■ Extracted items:
•••

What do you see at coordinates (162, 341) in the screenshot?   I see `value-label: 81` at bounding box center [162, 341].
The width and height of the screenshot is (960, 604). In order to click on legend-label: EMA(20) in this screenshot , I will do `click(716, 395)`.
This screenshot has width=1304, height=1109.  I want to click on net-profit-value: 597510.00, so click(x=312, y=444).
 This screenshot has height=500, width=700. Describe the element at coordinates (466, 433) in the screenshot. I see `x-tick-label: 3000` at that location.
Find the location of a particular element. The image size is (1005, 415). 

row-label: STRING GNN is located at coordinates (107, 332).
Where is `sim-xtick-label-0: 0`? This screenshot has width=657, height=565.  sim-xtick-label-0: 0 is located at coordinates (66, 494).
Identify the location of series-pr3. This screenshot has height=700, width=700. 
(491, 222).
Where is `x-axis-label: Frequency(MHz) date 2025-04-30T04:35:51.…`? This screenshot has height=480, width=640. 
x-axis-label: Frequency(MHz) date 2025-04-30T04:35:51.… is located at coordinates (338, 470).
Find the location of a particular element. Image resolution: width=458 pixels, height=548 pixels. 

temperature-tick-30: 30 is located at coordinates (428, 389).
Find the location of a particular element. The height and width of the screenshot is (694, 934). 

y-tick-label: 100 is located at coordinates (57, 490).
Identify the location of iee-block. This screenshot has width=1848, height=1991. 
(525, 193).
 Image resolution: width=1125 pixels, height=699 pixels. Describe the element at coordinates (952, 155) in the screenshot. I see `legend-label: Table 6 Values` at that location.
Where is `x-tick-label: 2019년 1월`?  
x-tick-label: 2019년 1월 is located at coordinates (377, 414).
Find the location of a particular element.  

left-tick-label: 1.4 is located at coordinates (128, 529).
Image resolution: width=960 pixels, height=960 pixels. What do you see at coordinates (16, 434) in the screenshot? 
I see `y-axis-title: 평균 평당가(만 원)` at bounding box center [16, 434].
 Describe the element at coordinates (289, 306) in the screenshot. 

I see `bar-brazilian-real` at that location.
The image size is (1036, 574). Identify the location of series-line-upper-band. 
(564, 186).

•••

■ Your goal:
Put every line of the items above into a numbered list, leaving out the blank lines.

■ Task solution:
1. What do you see at coordinates (162, 341) in the screenshot?   I see `value-label: 81` at bounding box center [162, 341].
2. The width and height of the screenshot is (960, 604). In order to click on legend-label: EMA(20) in this screenshot , I will do `click(716, 395)`.
3. This screenshot has width=1304, height=1109.  I want to click on net-profit-value: 597510.00, so click(x=312, y=444).
4.  This screenshot has height=500, width=700. Describe the element at coordinates (466, 433) in the screenshot. I see `x-tick-label: 3000` at that location.
5. Find the location of a particular element. The image size is (1005, 415). 
6. row-label: STRING GNN is located at coordinates (107, 332).
7. Where is `sim-xtick-label-0: 0`? This screenshot has width=657, height=565.  sim-xtick-label-0: 0 is located at coordinates (66, 494).
8. Identify the location of series-pr3. This screenshot has height=700, width=700. 
9. (491, 222).
10. Where is `x-axis-label: Frequency(MHz) date 2025-04-30T04:35:51.…`? This screenshot has height=480, width=640. 
11. x-axis-label: Frequency(MHz) date 2025-04-30T04:35:51.… is located at coordinates (338, 470).
12. Find the location of a particular element. Image resolution: width=458 pixels, height=548 pixels. 
13. temperature-tick-30: 30 is located at coordinates (428, 389).
14. Find the location of a particular element. The height and width of the screenshot is (694, 934). 
15. y-tick-label: 100 is located at coordinates (57, 490).
16. Identify the location of iee-block. This screenshot has width=1848, height=1991. 
17. (525, 193).
18.  Image resolution: width=1125 pixels, height=699 pixels. Describe the element at coordinates (952, 155) in the screenshot. I see `legend-label: Table 6 Values` at that location.
19. Where is `x-tick-label: 2019년 1월`?  
20. x-tick-label: 2019년 1월 is located at coordinates (377, 414).
21. Find the location of a particular element.  
22. left-tick-label: 1.4 is located at coordinates (128, 529).
23. Image resolution: width=960 pixels, height=960 pixels. What do you see at coordinates (16, 434) in the screenshot? 
24. I see `y-axis-title: 평균 평당가(만 원)` at bounding box center [16, 434].
25.  Describe the element at coordinates (289, 306) in the screenshot. 
26. I see `bar-brazilian-real` at that location.
27. The image size is (1036, 574). Identify the location of series-line-upper-band. 
28. (564, 186).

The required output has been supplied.